Cumpre lembrar, neste passo, que vários autores, como, por exemplo, Ferreira (1996), discutem os novos paradigmas da CI e apontam para duas abordagens distintas. Defendendo que o significado de uma situação pode variar de uma pessoa para outra em virtude de sua experiência pessoal e de sua cultura, Ferreira (1996) investiga a literatura relativa ao estudo de usuários, discutindo as suas abordagens, cujas características são apresentadas no quadro 2.5.
Quadro 2.5 – Estudo de usuários – abordagens
ABORDAGEM CONVENCIONAL OU CONSERVADORA (Centrada no sistema e na observação de grupos de usuários)
a) compreende a informação como algo objetivo, que existe externa e independentemente do indivíduo;
b) coloca as atividades técnicas dos serviços de informação como ponto central de suas atenções,
c) percebe o usuário como um elemento secundário que deve se adequar às características do serviço de informação
ABORDAGEM DA PERCEPÇÃO OU ABORDAGEM ALTERNATIVA
(centrada no indivíduo e na análise das características únicas de cada usuário como meio de chegar às características cognitivas comuns à maioria deles)
a) compreende que a informação sem a atribuição de sentido a partir da intervenção dos esquemas mentais do usuário não está completa;
b) coloca questões ‘como as pessoas agem’ e ‘como a informação auxilia estas pessoas’ no centro das atenções,
c) entende que o sistema de informação tem em seu usuário sua ‘razão de ser’, devendo, pois, se adaptar às necessidades informacionais e aos comportamentos de busca e uso de informação dele.
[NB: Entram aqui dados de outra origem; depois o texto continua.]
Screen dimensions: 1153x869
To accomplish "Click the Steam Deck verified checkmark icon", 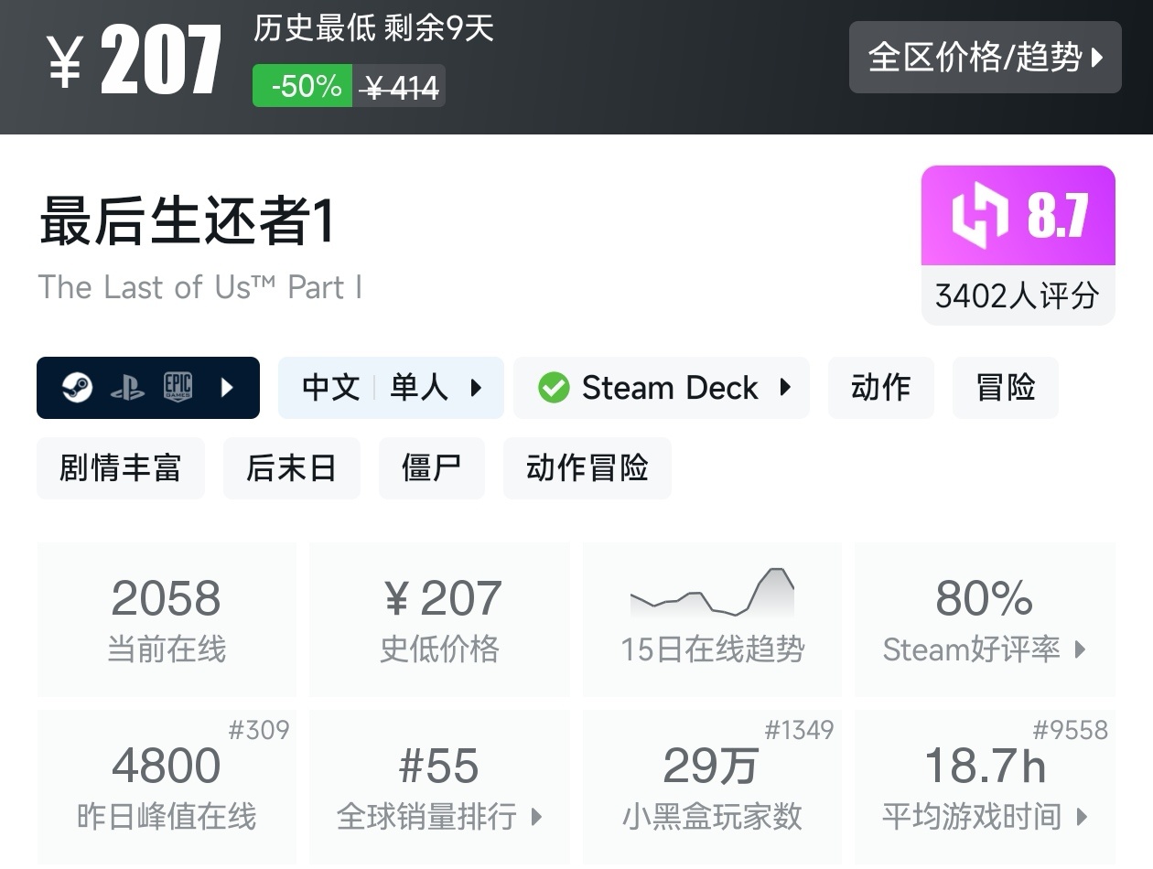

A abordagem tradicional, como se pode confirmar no quadro 2.5, não tem examinado os fatores que geram o encontro do usuário com os sistemas de informação ou as conseqüências de tal confronto, limitando-se à tarefa de localizar fontes de informação. Por tal motivo, desconsidera as tarefas de interpretação, formulação e aprendizagem envolvidas no processo de busca de informação. Desta forma, nesta abordagem o usuário é apenas o informante, e não o objeto do estudo.
Enquanto os estudos passados – centrados no sistema – procuravam conhecer as características sociais e demográficas dos usuários (DERVIN; NILAN, 1986), as pesquisas mais recentes centram-se no indivíduo, partindo de uma perspectiva cognitiva, no intuito de interpretar as necessidades de informação intelectuais e sociológicas.
A partir da década de 1980, estudos dessa natureza – conhecidos como abordagens da percepção ou abordagens alternativas – começam a considerar que a informação só tem sentido quando integrada a algum contexto.
Esta nova abordagem, que questiona a maneira estática em que as necessidades e usos da informação eram caracterizados (DERVIN; NILAN, 1986), concebe os indivíduos como pessoas com necessidades cognitivas, afetivas e fisiológicas fundamentais próprias, operando dentro de esquemas que são partes de um ambiente com restrições socioculturais, políticas e econômicas.
Essas necessidades próprias, os esquemas e o ambiente formam a base do contexto do comportamento de busca de informação. Os mais importantes atos de comunicação – questionar, planejar, interpretar, criar, resolver, responder – tão esquecidos na abordagem tradicional, são amplamente valorizados na abordagem alternativa (FERREIRA, 1996).
As bases desta nova abordagem são:
• o processo de se buscar compreensão do que seja necessidade de informação deve ser analisado sob a perspectiva da individualidade do sujeito a ser pesquisado;
• a informação necessária e o esforço empreendido no seu acesso devem ser contextualizados na situação real onde ela emergiu,
A perspectiva centrada no usuário afiança que os sistemas de informação devem ser modelados de acordo com o usuário, com a natureza de suas necessidades de informação e com os seus padrões de comportamento na busca e no uso da informação, de maneira a maximizar a sua própria eficiência. Ferreira (1996) lembra que o aumento no acesso à vasta quantidade de informação requer serviços que se centrem no significado da busca mais do que meramente na localização da fonte.